I had this idea in my head for the last few months, in the last weeks I actually got around to actually implement it in a preliminary version, and now I’d like to get some feedback and questions about it. 
Current situation
Right now, string slices define a couple of methods to look for some string pattern in it - usually a char or a &str. To be exact, these are all methods in question:
pub trait StrSlice<'a> {
fn contains<'a>(&self, needle: &'a str) -> bool;
fn contains_char(&self, needle: char) -> bool;
fn split<Sep: CharEq>(&self, sep: Sep) -> CharSplits<'a, Sep>;
fn splitn<Sep: CharEq>(&self, sep: Sep, count: uint) -> CharSplitsN<'a, Sep>;
fn rsplitn<Sep: CharEq>(&self, sep: Sep, count: uint) -> CharSplitsN<'a, Sep>;
fn split_terminator<Sep: CharEq>(&self, sep: Sep) -> CharSplits<'a, Sep>;
fn split_str(&self, &'a str) -> StrSplits<'a>;
fn match_indices(&self, sep: &'a str) -> MatchIndices<'a>;
fn starts_with(&self, needle: &str) -> bool;
fn ends_with(&self, needle: &str) -> bool;
fn trim_chars<C: CharEq>(&self, to_trim: C) -> &'a str;
fn trim_left_chars<C: CharEq>(&self, to_trim: C) -> &'a str;
fn trim_right_chars<C: CharEq>(&self, to_trim: C) -> &'a str;
fn find<C: CharEq>(&self, search: C) -> Option<uint>;
fn rfind<C: CharEq>(&self, search: C) -> Option<uint>;
fn find_str(&self, &str) -> Option<uint>;
// ...
}
In this set of methods, there are quite some inconsistencies: Some are defined to work with char, some with CharEq, and some with &str.
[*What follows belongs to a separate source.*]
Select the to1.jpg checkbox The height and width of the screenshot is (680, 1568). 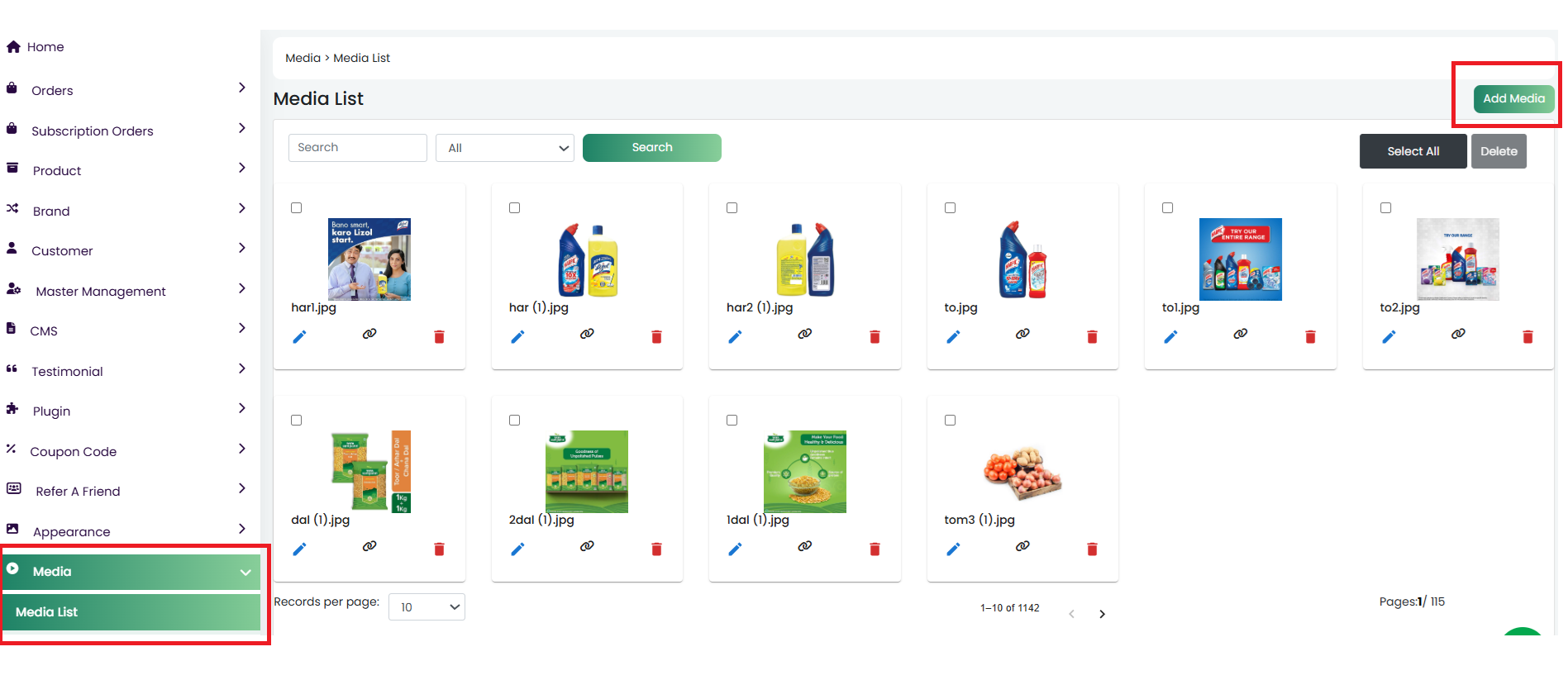[1168, 208]
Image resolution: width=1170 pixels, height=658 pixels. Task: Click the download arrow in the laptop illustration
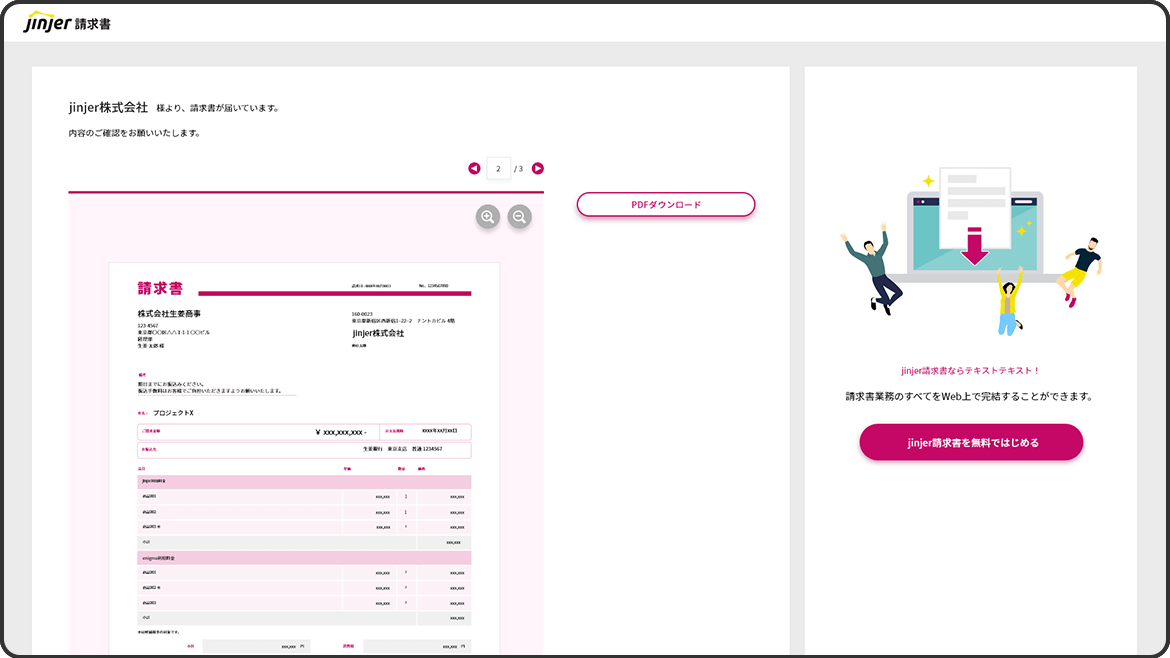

Furthermore, some operations are duplicated to provide different implementations for char/CharEq and &str.
In my opinion, this is a perfect opportunity to generically abstract over the concept of a “string pattern” to provide a unified API:
The new &str API
The new API is based on the idea of a string Pattern that can be used to obtain a double-ended-iterator-like matcher to find all occurrences of it in a string:
pub trait StrSlice<'a> {
fn contains<M, P: Pattern<'a, M>>(self, pat: P) -> bool;
fn split<M, P: Pattern<'a, M>>(self, pat: P) -> Splits<M>;
fn rsplit<M, P: Pattern<'a, M>>(self, pat: P) -> RSplits<M>;
fn splitn<M, P: Pattern<'a, M>>(self, pat: P, n: uint) -> NSplits<M>;
fn rsplitn<M, P: Pattern<'a, M>>(self, pat: P, n: uint) -> RNSplits<M>;
fn split_terminator<M, P: Pattern<'a, M>>(self, pat: P) -> TermSplits<M>;
fn rsplit_terminator<M, P: Pattern<'a, M>>(self, pat: P) -> RTermSplits<M>;
fn matches<M, P: Pattern<'a, M>>(self, pat: P) -> Matches<M>;
fn rmatches<M, P: Pattern<'a, M>>(self, pat: P) -> RMatches<M>;
fn match_indices<M, P: Pattern<'a, M>>(self, pat: P) -> MatchIndices<M>;
fn rmatch_indices<M, P: Pattern<'a, M>>(self, pat: P) -> RMatchIndices<M>;
fn starts_with<M: LeftMatcher<'a>, P: Pattern<'a, M>>(self, pat: P) -> bool;
fn ends_with<M: RightMatcher<'a>, P: Pattern<'a, M>>(self, pat: P) -> bool;
fn trim_matches<M: DoubleEndedMatcher<'a>, P: Pattern<'a, M>>(self, pat: P) -> &'a str;
fn trim_left_matches<M: LeftMatcher<'a>, P: Pattern<'a, M>>(self, pat: P) -> &'a str;
fn trim_right_matches<M: RightMatcher<'a>, P: Pattern<'a, M>>(self, pat: P) -> &'a str;
fn find<M: LeftMatcher<'a>, P: Pattern<'a, M>>(self, pat: P) -> Option<uint>;
fn rfind<M: RightMatcher<'a>, P: Pattern<'a, M>>(self, pat: P) -> Option<uint>;
// ...
}
Design details
Separate methods for front and back matching
The API is based around finding all non-overlapping occurrences of an arbitrary pattern in a string. This has one issue though:
If a pattern is able to match overlapping substrings, then finding non-overlapping matches from the front becomes a different operation than finding non-overlapping matches from the back. As an example, take the pattern "aa" and the haystack "aaa". Matching from the front gives you "[aa]a", while matching from the back gives "a[aa]".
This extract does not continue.